> **About this exercise**:
An exact copy of every line from the one holding "Task: Clear the form with Clear button" to the end of the entries below is required; leave the pictures out.

> **Listed records**:
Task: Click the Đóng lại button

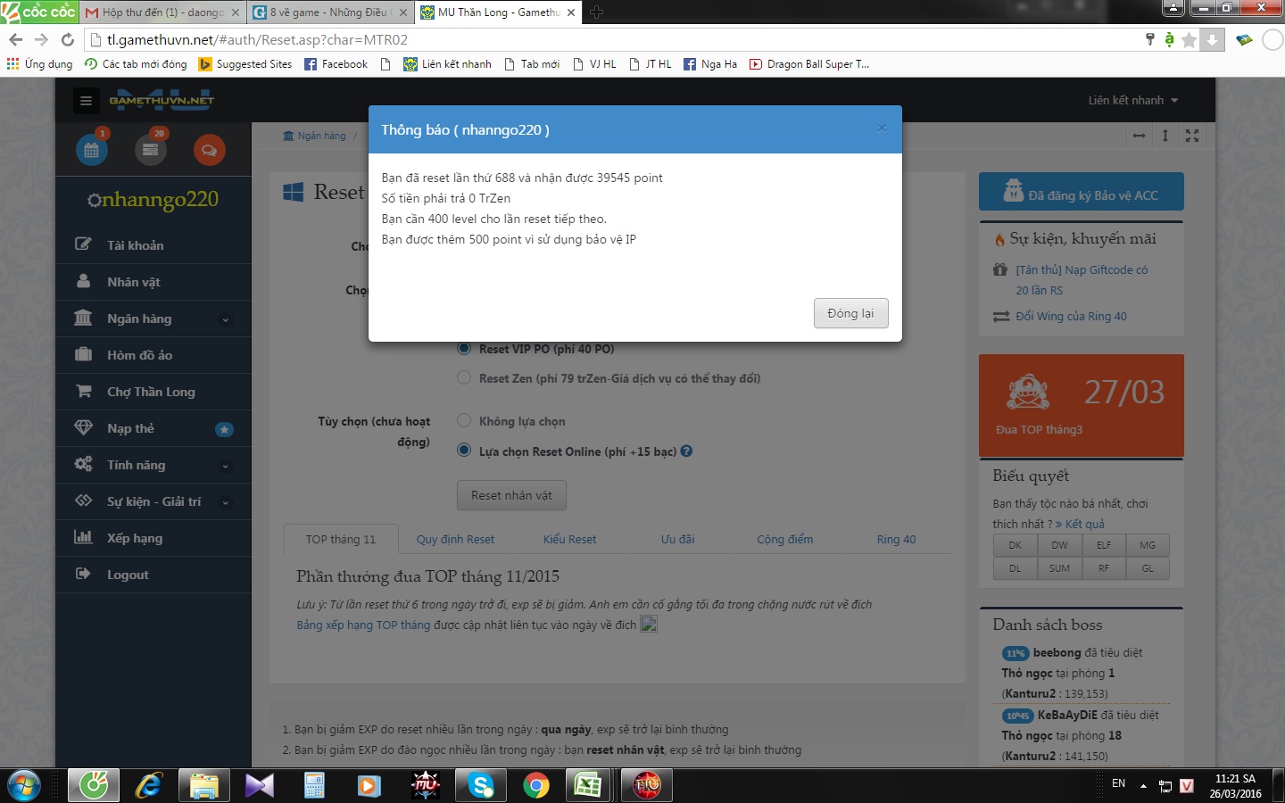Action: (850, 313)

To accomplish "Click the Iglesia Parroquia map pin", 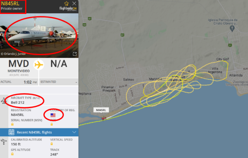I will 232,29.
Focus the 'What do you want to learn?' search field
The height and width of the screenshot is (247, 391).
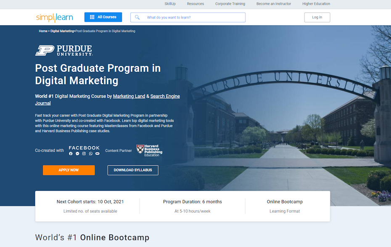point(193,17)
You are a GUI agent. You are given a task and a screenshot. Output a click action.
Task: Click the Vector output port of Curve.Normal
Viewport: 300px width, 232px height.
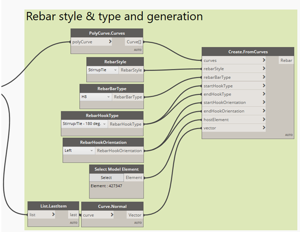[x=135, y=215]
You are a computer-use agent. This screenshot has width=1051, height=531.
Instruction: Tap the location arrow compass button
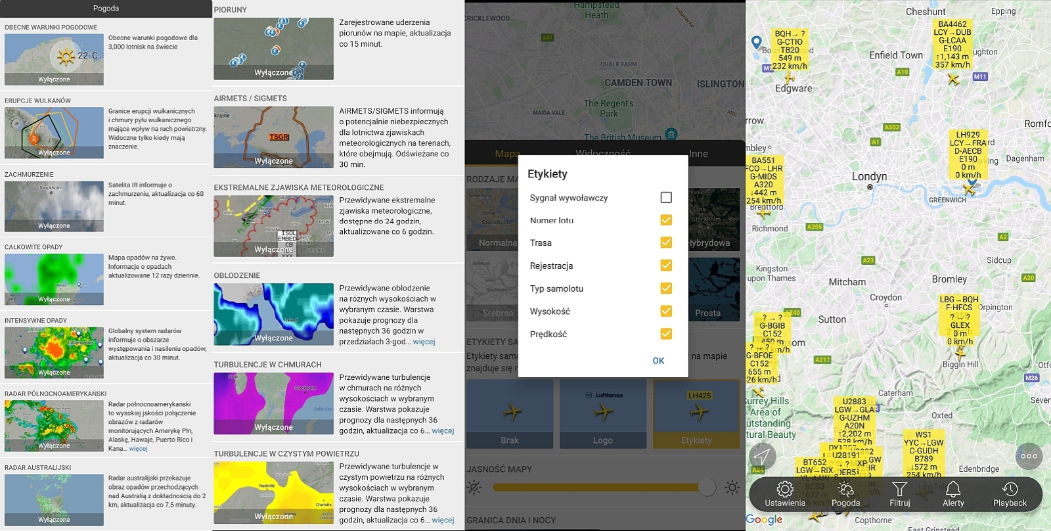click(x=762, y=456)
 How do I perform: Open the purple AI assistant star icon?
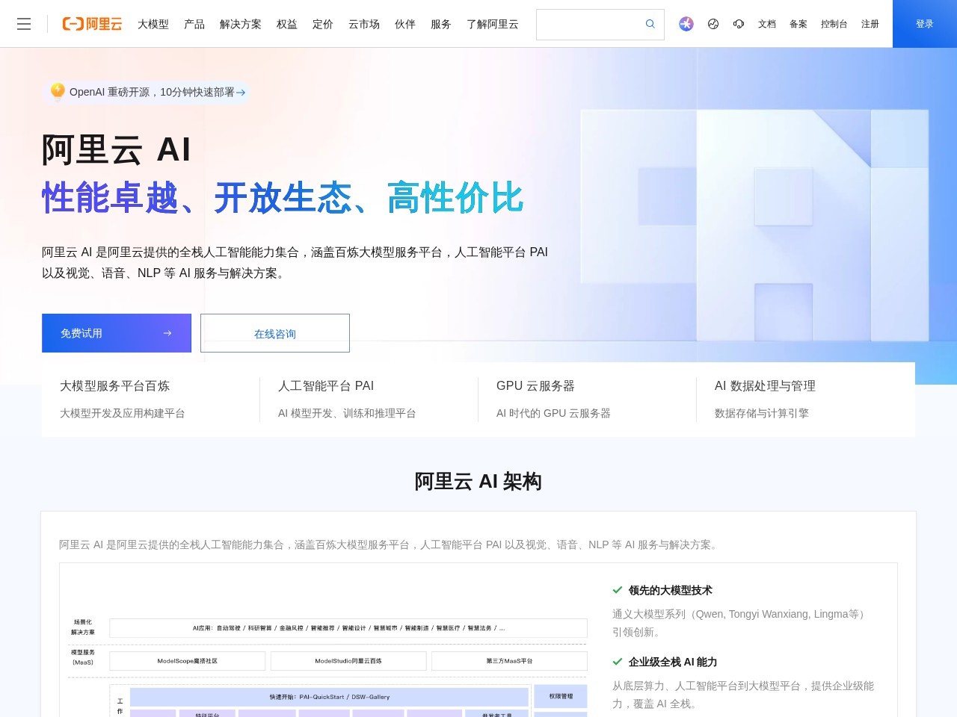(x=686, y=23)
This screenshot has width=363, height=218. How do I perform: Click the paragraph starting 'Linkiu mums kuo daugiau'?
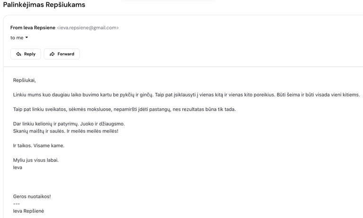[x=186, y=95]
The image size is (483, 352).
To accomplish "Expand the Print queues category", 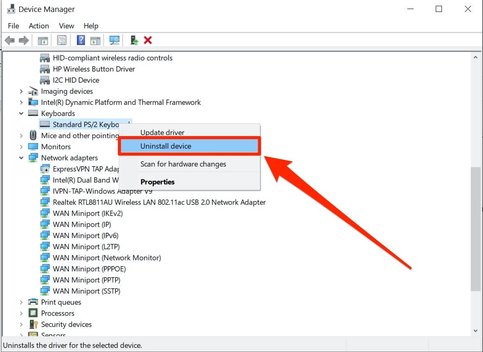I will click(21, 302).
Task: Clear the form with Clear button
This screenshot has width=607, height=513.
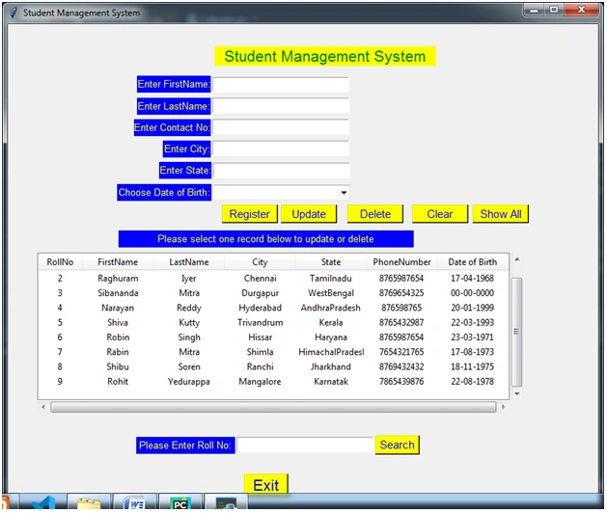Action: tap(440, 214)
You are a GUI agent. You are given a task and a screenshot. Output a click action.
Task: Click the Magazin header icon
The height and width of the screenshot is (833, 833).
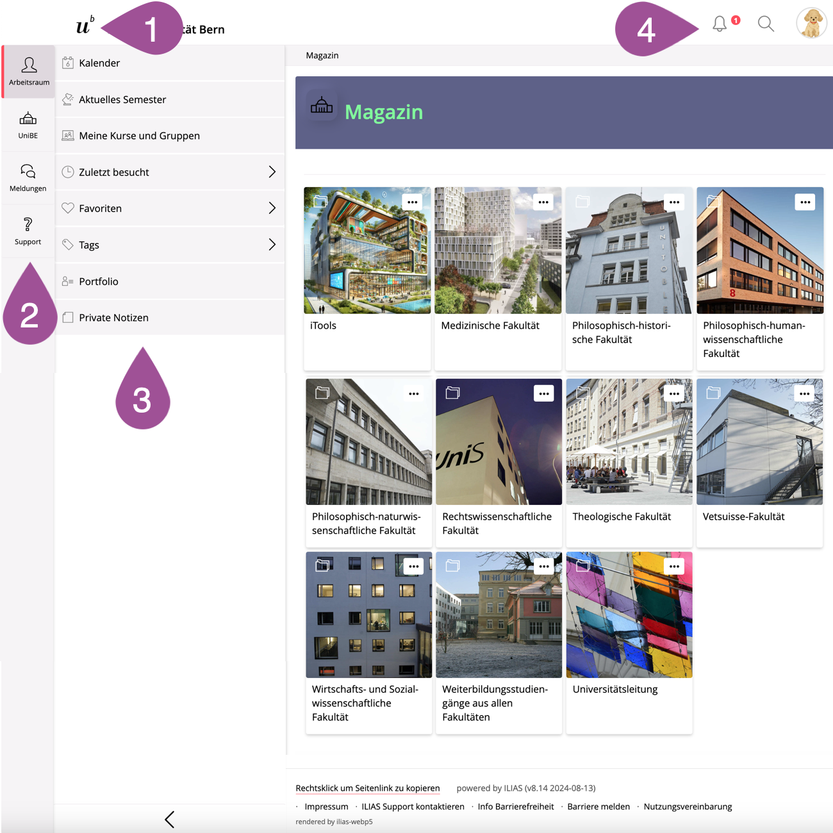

> **Written solution**:
Task: Clear the form with Clear button
This screenshot has width=607, height=513.
Action: tap(440, 214)
You are a GUI agent. You are given a task and a screenshot. Output a click action.
Task: Click the Magazin header icon
The height and width of the screenshot is (833, 833).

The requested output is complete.